● **EXERCISE**: Verbatim copy without images: repeat the records in full.

(Saved data entries)

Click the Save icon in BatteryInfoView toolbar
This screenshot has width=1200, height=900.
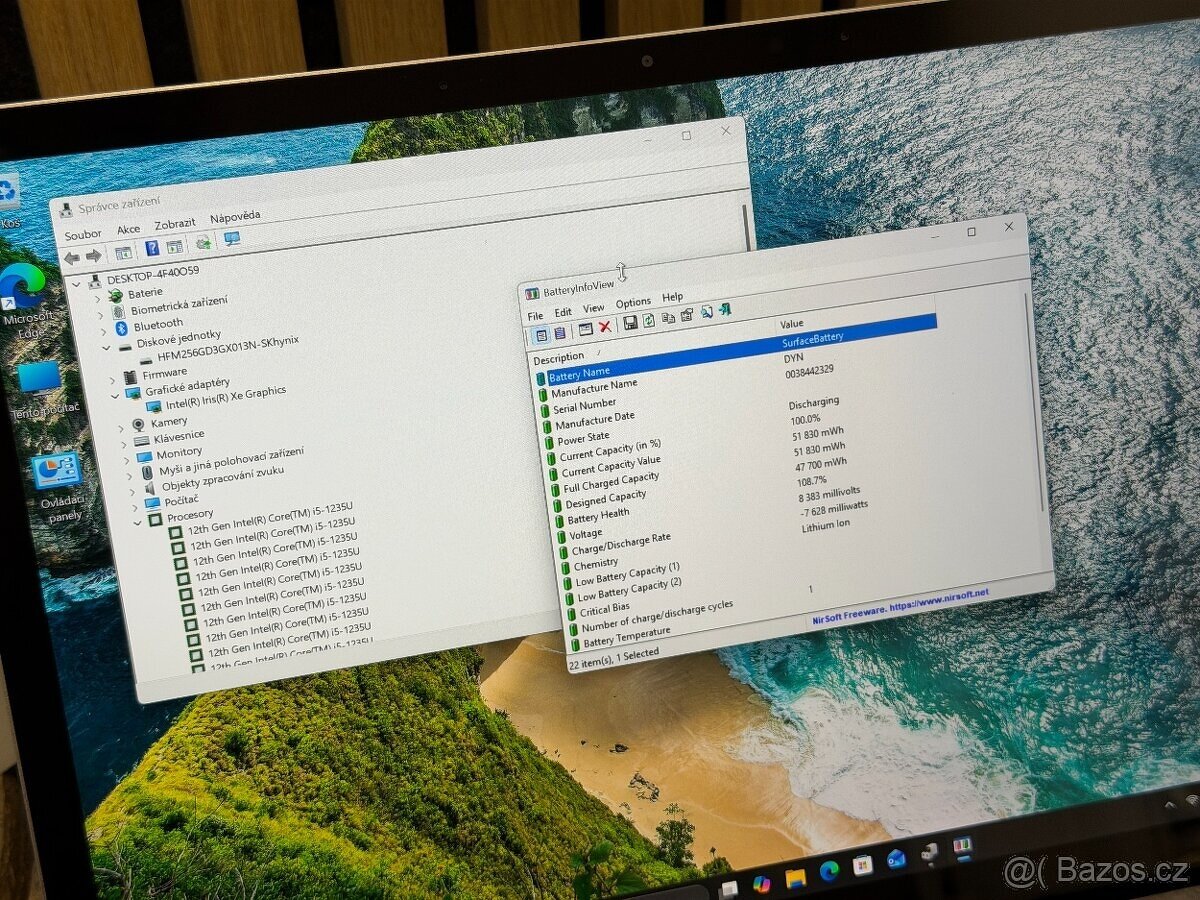pos(631,322)
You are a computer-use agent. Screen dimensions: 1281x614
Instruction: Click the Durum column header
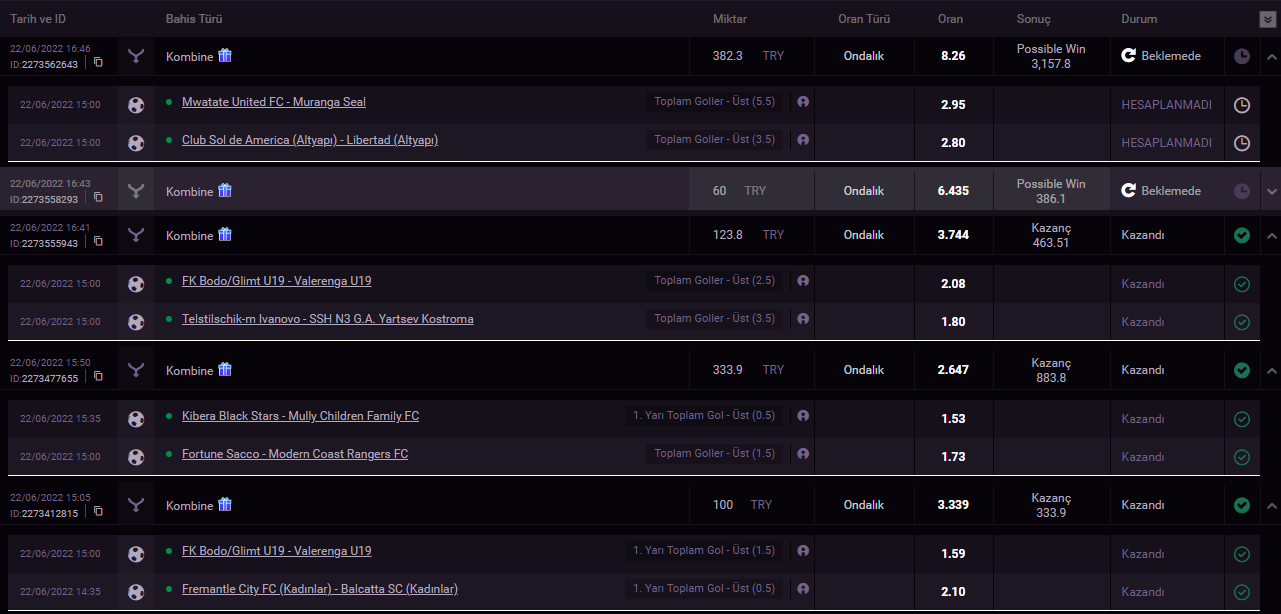[1139, 19]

● **SOLUTION FOR THIS PROBLEM**:
Click the Save icon in BatteryInfoView toolbar
This screenshot has width=1200, height=900.
pos(631,322)
You are a computer-use agent. Screen dimensions: 1281x614
Instruction: Click the Durum column header
[1139, 19]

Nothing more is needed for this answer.